- [Instructions for the task]: Can you turn the items below into a Markdown table with the columns Row and Line, numbering each line and skipping blank ones? Leave the pictures out of your answer.

- [Data for this exercise]:
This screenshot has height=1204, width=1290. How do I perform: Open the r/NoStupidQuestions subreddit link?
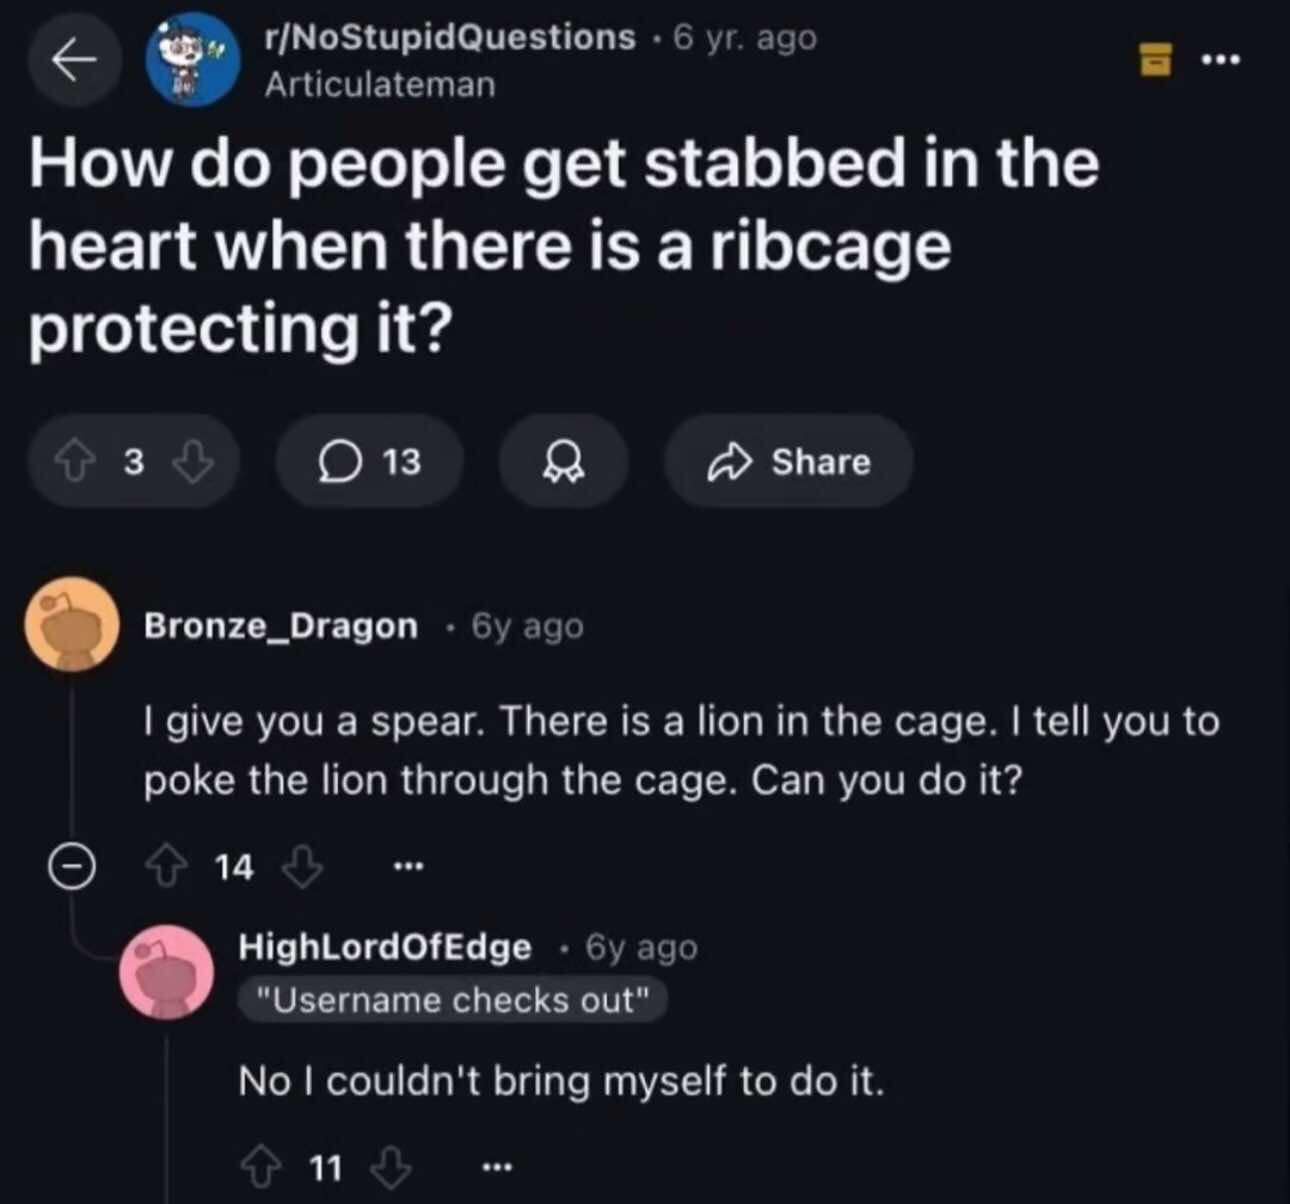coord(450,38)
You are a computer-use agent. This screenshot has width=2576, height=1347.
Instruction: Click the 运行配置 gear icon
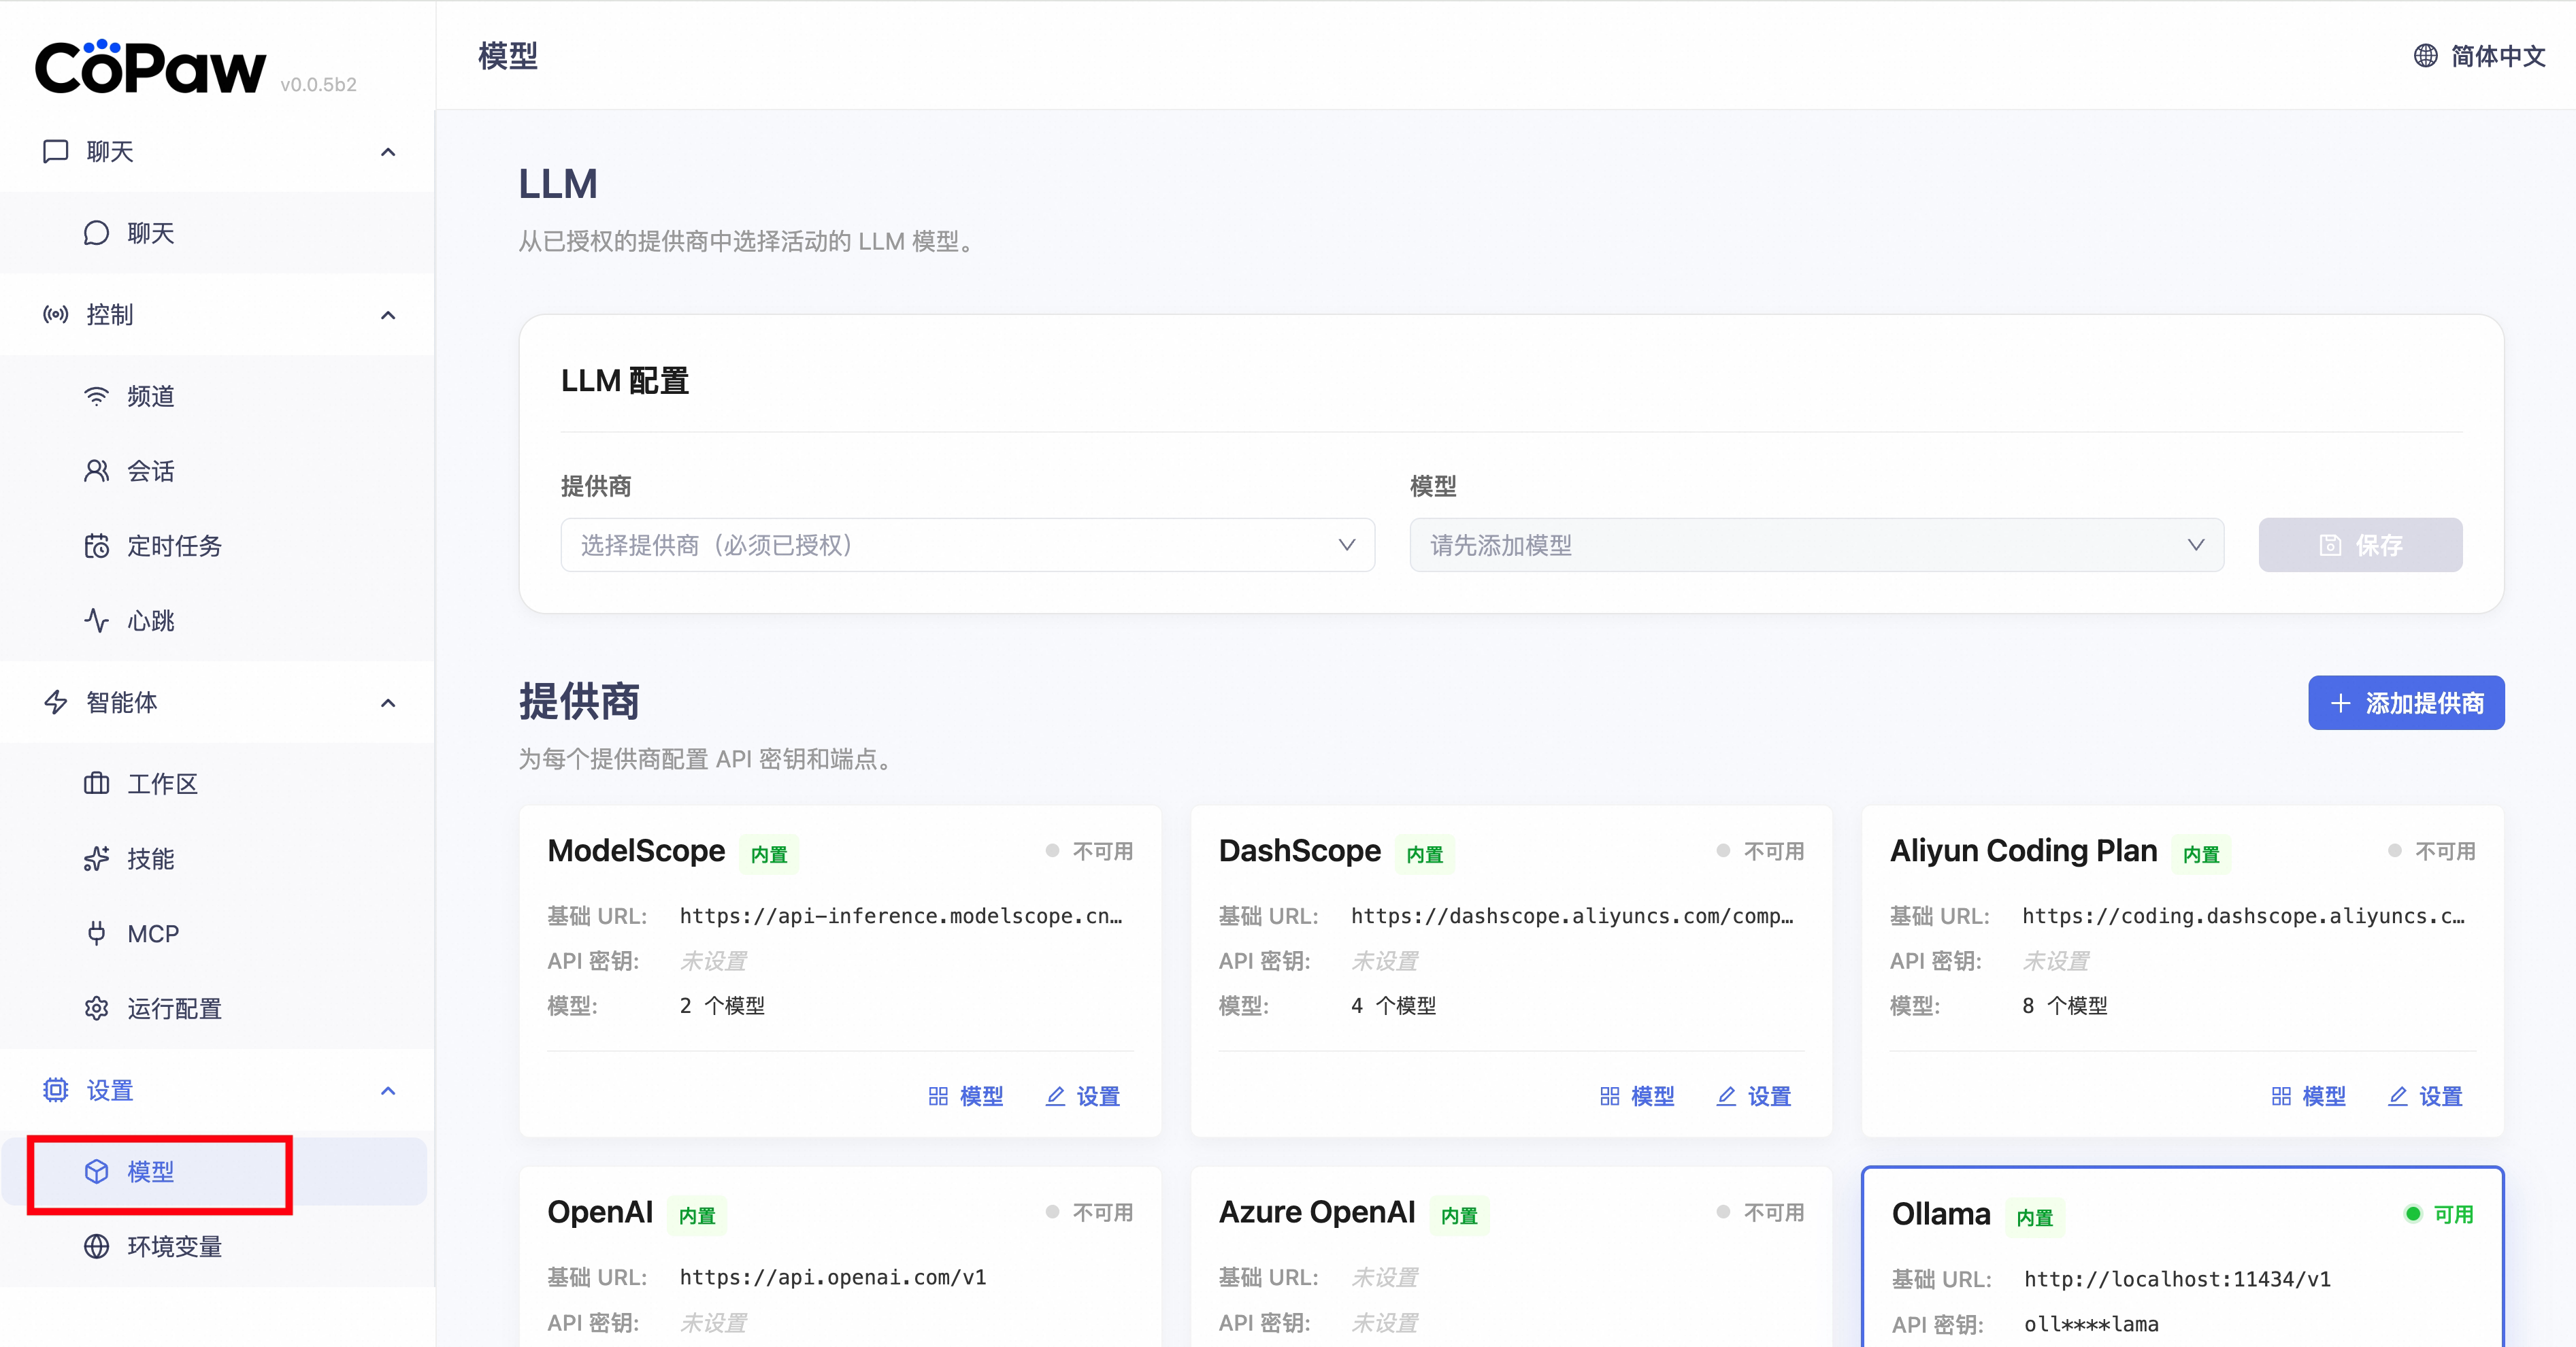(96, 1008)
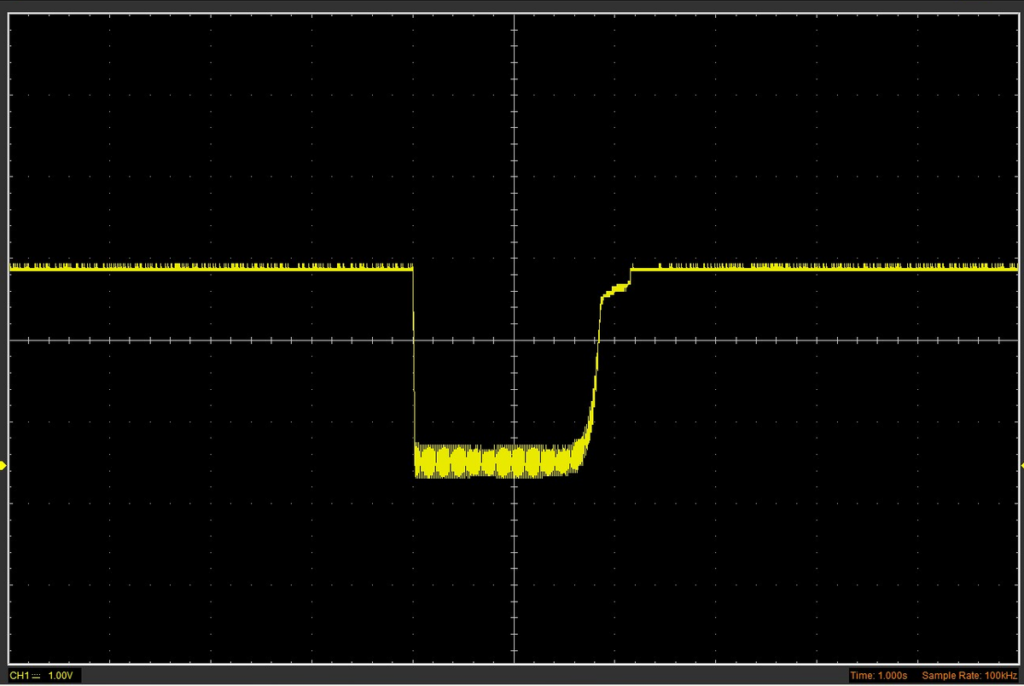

- [Answer in full]:
| Row | Line |
|---|---|
| 1 | This screenshot has height=1204, width=1290. How do I perform: Open the r/NoStupidQuestions subreddit link? |
| 2 | coord(450,38) |
| 3 | You are a computer-use agent. This screenshot has width=2576, height=1347. |
| 4 | Instruction: Click the 运行配置 gear icon |
| 5 | (96, 1008) |